Update README.md, documentation, add TOC, sponsors, and links to timmdocs and paperswithcode

rwightman · rwightman · commit 5c7d2982346b · 2021-03-10T10:24:23.000-08:00
diff --git a/README.md b/README.md
@@ -1,4 +1,25 @@
-# PyTorch Image Models, etc
+# PyTorch Image Models
+- [Sponsors](#sponsors)
+- [What's New](#whats-new)
+- [Introduction](#introduction)
+- [Models](#models)
+- [Features](#features)
+- [Results](#results)
+- [Getting Started (Documentation)](#getting-started-documentation)
+- [Train, Validation, Inference Scripts](#train-validation-inference-scripts)
+- [Awesome PyTorch Resources](#awesome-pytorch-resources)
+- [Licenses](#licenses)
+- [Citing](#citing)
+
+## Sponsors
+
+A big thank you to my [GitHub Sponsors](https://github.com/sponsors/rwightman) for their support!
+
+In addition to the sponsors at the link above, I've received hardware and/or cloud resources from
+* Nvidia (https://www.nvidia.com/en-us/)
+* TFRC (https://www.tensorflow.org/tfrc)
+
+I'm fortunate to be able to dedicate significant time and money of my own supporting this and other open source projects. However, as the projects increase in scope, outside support is needed to continue with the current trajectory of hardware, infrastructure, and electricty costs.
 
 ## What's New
 
@@ -120,45 +141,6 @@
 * Support for native Torch AMP and channels_last memory format added to train/validate scripts (`--channels-last`, `--native-amp` vs `--apex-amp`)
 * Models tested with channels_last on latest NGC 20.08 container. AdaptiveAvgPool in attn layers changed to mean((2,3)) to work around bug with NHWC kernel.
 
-### Aug 12, 2020
-* New/updated weights from training experiments
-  * EfficientNet-B3 - 82.1 top-1 (vs 81.6 for official with AA and 81.9 for AdvProp)
-  * RegNetY-3.2GF - 82.0 top-1 (78.9 from official ver)
-  * CSPResNet50 - 79.6 top-1 (76.6 from official ver)
-* Add CutMix integrated w/ Mixup. See [pull request](https://github.com/rwightman/pytorch-image-models/pull/218) for some usage examples
-* Some fixes for using pretrained weights with `in_chans` != 3 on several models.
-
-### Aug 5, 2020
-Universal feature extraction, new models, new weights, new test sets.

▶ [DATASET CONTENT]
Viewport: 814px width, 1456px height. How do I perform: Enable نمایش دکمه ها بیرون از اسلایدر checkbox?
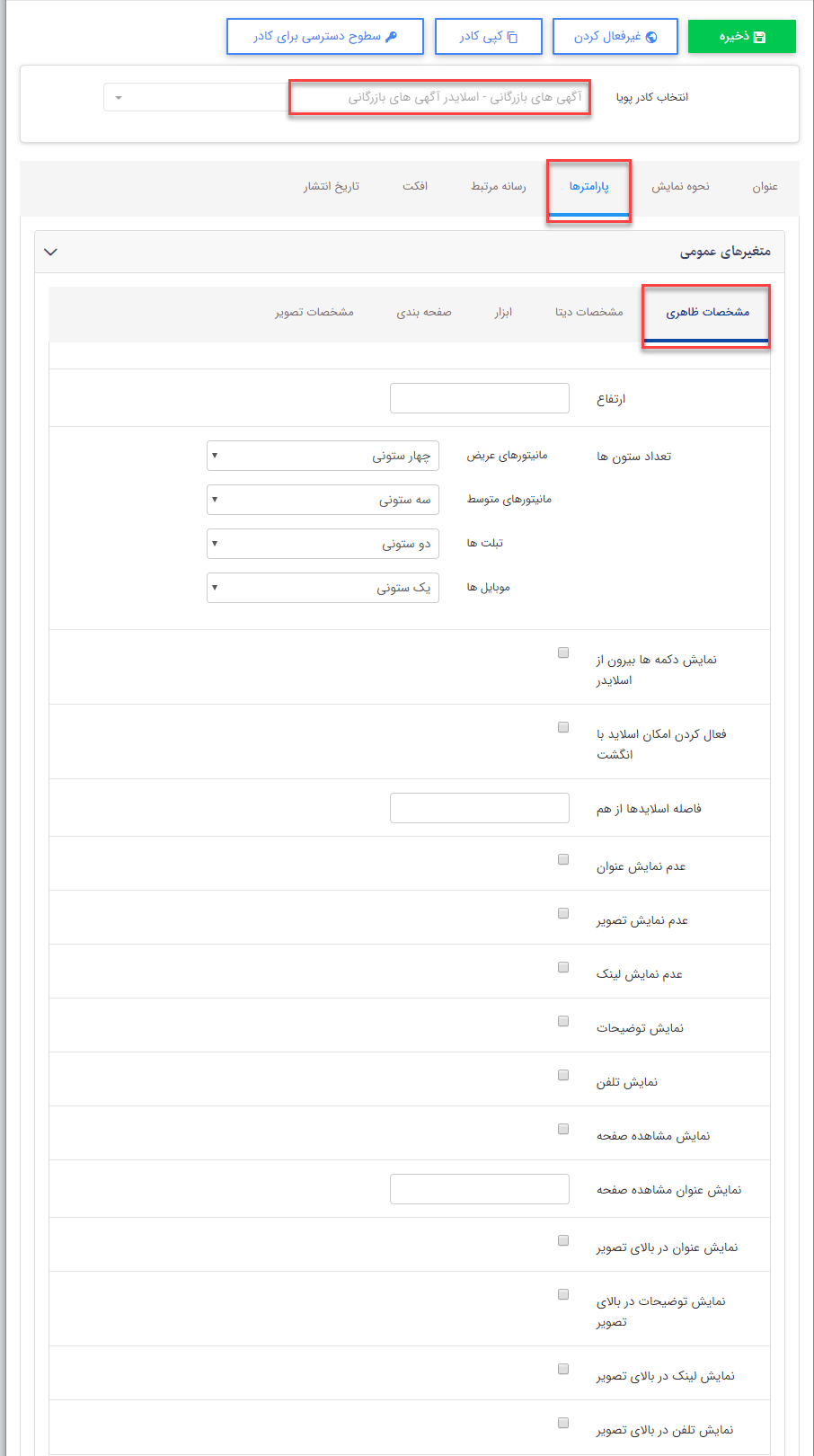[563, 653]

▶ [EXERCISES TO COMPLETE]
1) Using the README diff, decide whether each statement below agrees with it. Answer yes or no for each, and quote the words of the README diff that decide it.
(a) Nvidia is named as a source of hardware and/or cloud resources.
(b) Models were tested with channels_last on the NGC 20.08 container.
(c) The commit is dated 2020.
2) Copy the README diff word for word between "## What's New" and "(76.6 from official ver)", inclusive.

▶ [RESULTS OF THE EXERCISE]
1)
(a) Yes: "I've received hardware and/or cloud resources from" and "Nvidia (https://www.nvidia.com/en-us/)".
(b) Yes: "Models tested with channels_last on latest NGC 20.08 container."
(c) No: "2021-03-10T10:24:23.000-08:00".

2)
## What's New
 
@@ -120,45 +141,6 @@
 * Support for native Torch AMP and channels_last memory format added to train/validate scripts (`--channels-last`, `--native-amp` vs `--apex-amp`)
 * Models tested with channels_last on latest NGC 20.08 container. AdaptiveAvgPool in attn layers changed to mean((2,3)) to work around bug with NHWC kernel.
 
-### Aug 12, 2020
-* New/updated weights from training experiments
-  * EfficientNet-B3 - 82.1 top-1 (vs 81.6 for official with AA and 81.9 for AdvProp)
-  * RegNetY-3.2GF - 82.0 top-1 (78.9 from official ver)
-  * CSPResNet50 - 79.6 top-1 (76.6 from official ver)